Over two thousand years ago, the ancient Greeks believed the source of happiness was in a spirit living within us called a daimon. This deity—each of us had within from birth—could not be seen, only felt, and represented the essence of a human being.
For all those who lived in alignment with it, the daimon would drive them forward. But those who ignored it would be doomed to failure.
Aristotle coined the term eudaimonia to express that living according to one’s daimon is the source of purpose and virtue—the only way leading to well-being and a happy life. A life of eudaimonia is a life of striving and pushing yourself to your limits to finding success. A eudaimonic life is full of the satisfaction that goes from achieving something challenging rather than just having handed it to you.
However, Aristotelians were not the only ones spreading the word about happiness.
Hedonists, on the other hand, held that pleasure and desires are essential to wellbeing. They argued that happiness is the polar opposite of suffering—only by maximizing pleasure and avoiding pain could one achieve a happy life. Unfortunately, over the years, a shadow has been cast over hedonism, propagating the idea its focus is about achieving pleasure through any means available, which is not the case.
One philosopher defending this idea was Epicurus, for whom pleasure was the supreme good. His thoughts were so appealing that we use the word epicurean to describe someone devoted to a sensuous living even today.
Pleasure or virtue?
Deep inside, we all want to enhance pleasant experiences—we want hedonic happiness, one way or another. We all want good food, good wine, good sex, and good sleep. And this is all good, but the world is pushing us with a constant craving for more—if we don’t follow, we run at the risk of feeling left behind.
There’s nothing wrong with seeking pleasure. But beneath our craving for novelty, there’s something else we are trying to get at — we want to have peace of mind and feel motivated. Deep down inside, we wish to live a purposeful life in coherence with our inner self and connect with others.
The mandatory quarantine imposed by the pandemic brought part of that hidden aspect to the surface. The eudaimonic happiness—living in coherence with our inner self and our core values while caring for others—thrived under our new post-pandemic everyday life. Relationships, family, and friends came to the forefront. But it can be too much at times.
How can we do the right thing at the right time, in the right way, and in the right amount?
The seven rules
#1 – Decide: It’s simple. You can decide or choose not to decide. But if you don’t do it, others will do it for you, and you may not like the results. Be the protagonist of your own story. Decide!

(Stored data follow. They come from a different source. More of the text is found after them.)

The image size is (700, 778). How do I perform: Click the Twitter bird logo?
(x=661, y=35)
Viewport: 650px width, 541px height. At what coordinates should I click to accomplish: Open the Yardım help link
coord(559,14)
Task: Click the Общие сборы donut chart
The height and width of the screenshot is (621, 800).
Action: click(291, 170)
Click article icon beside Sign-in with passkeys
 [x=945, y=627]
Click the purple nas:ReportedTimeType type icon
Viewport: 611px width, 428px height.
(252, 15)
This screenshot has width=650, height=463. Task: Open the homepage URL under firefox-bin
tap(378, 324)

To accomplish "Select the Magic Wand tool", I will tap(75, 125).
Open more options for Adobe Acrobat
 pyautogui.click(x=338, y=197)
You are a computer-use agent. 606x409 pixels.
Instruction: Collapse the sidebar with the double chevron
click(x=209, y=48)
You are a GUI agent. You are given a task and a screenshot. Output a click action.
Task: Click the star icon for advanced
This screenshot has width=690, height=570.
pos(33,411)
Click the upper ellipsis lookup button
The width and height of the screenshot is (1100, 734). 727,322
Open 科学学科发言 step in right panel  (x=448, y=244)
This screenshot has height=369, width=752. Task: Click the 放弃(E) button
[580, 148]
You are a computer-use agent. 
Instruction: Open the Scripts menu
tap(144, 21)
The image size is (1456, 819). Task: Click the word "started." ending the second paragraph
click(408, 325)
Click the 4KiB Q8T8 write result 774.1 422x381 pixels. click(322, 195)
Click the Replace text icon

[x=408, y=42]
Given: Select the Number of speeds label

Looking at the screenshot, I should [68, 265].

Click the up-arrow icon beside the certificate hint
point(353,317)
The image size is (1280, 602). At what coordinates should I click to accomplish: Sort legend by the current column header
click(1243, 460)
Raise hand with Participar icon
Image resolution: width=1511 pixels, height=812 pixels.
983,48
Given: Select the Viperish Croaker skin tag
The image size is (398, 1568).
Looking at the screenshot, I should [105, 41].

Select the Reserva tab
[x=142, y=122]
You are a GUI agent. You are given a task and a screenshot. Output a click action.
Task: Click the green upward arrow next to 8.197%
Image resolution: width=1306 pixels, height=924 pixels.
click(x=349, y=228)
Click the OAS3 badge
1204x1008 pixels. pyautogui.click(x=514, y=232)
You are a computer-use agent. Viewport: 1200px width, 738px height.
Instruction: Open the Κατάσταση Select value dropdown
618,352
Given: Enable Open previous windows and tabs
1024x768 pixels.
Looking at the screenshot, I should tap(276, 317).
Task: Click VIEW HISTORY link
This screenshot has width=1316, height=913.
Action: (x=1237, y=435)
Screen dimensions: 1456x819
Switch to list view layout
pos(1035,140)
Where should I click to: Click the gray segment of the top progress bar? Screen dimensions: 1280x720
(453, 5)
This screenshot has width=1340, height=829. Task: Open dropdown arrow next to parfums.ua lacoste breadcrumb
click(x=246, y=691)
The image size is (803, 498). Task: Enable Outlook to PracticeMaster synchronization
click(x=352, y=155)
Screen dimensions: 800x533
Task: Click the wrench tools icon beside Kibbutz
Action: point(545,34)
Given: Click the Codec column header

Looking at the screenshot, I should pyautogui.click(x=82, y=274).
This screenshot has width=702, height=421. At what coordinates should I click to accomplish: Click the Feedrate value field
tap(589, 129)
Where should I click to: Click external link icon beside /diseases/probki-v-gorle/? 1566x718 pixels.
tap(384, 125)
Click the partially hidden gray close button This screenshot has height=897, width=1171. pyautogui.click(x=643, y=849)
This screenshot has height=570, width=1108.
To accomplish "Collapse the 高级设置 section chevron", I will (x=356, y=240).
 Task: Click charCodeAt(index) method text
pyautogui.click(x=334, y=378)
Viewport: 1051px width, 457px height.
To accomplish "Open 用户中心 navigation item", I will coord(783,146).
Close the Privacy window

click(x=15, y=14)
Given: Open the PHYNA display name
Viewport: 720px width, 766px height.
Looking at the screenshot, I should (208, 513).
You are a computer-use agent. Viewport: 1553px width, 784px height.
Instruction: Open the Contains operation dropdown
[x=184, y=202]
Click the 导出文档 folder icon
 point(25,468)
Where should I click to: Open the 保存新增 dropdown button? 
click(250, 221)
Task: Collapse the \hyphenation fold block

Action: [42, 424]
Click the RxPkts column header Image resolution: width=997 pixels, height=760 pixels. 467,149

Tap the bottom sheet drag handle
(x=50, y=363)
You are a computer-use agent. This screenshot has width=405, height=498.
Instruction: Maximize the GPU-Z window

#2 – Connect: Connect to others, yes—but also, fundamentally, to yourself. Imagine you want to travel to Peru. It’s good to aim for a destination, but where is your beginning point? The journey will not be the same departing from Siberia as from India. Knowing your standpoint and trusting your gut feeling will give you a clear direction and infuse you with passion.
#3 – Listen: The future begins with listening. That’s true for all the things you want to achieve and all the decisions you want to make. Practice silence to listen to the context, but never override your inner voice—the quality of your actions depends on the internal balance with which you operate.
#4 – Have fun: Don’t take everything so seriously. Most likely, you will not remember most of the challenges that trouble you today in thirty years. Using the lens of time is an excellent way to have another view.
#5 – Enjoy Pleasure: Like the circadian rhythms, there are moments for sensuous pleasure and moments for virtue. The secret to balancing them out is understanding how much your desire is your own crave and how much is an external push and decide which one you will follow.
#6 – You are entitled: Years ago, during a seminar in England, the trainer listened carefully to my story and told me: ‘You are entitled to live in this world.’ That realization struck me like a bolt — the shift in perspective impacted all my decisions ever since that moment.
#7 – Reach out: Share, collaborate, give. Help others and ask for support if you need it. Lonely heroes are outdated. We are strong, not because we can tackle every single challenge on our own. We are strong because we can function within a system of relationships that makes us diverse and resilient.
The final and most underestimated rule is to take action. Everybody has the right to achieve wellbeing. You have more potential to achieve it than you realize — enjoy your journey!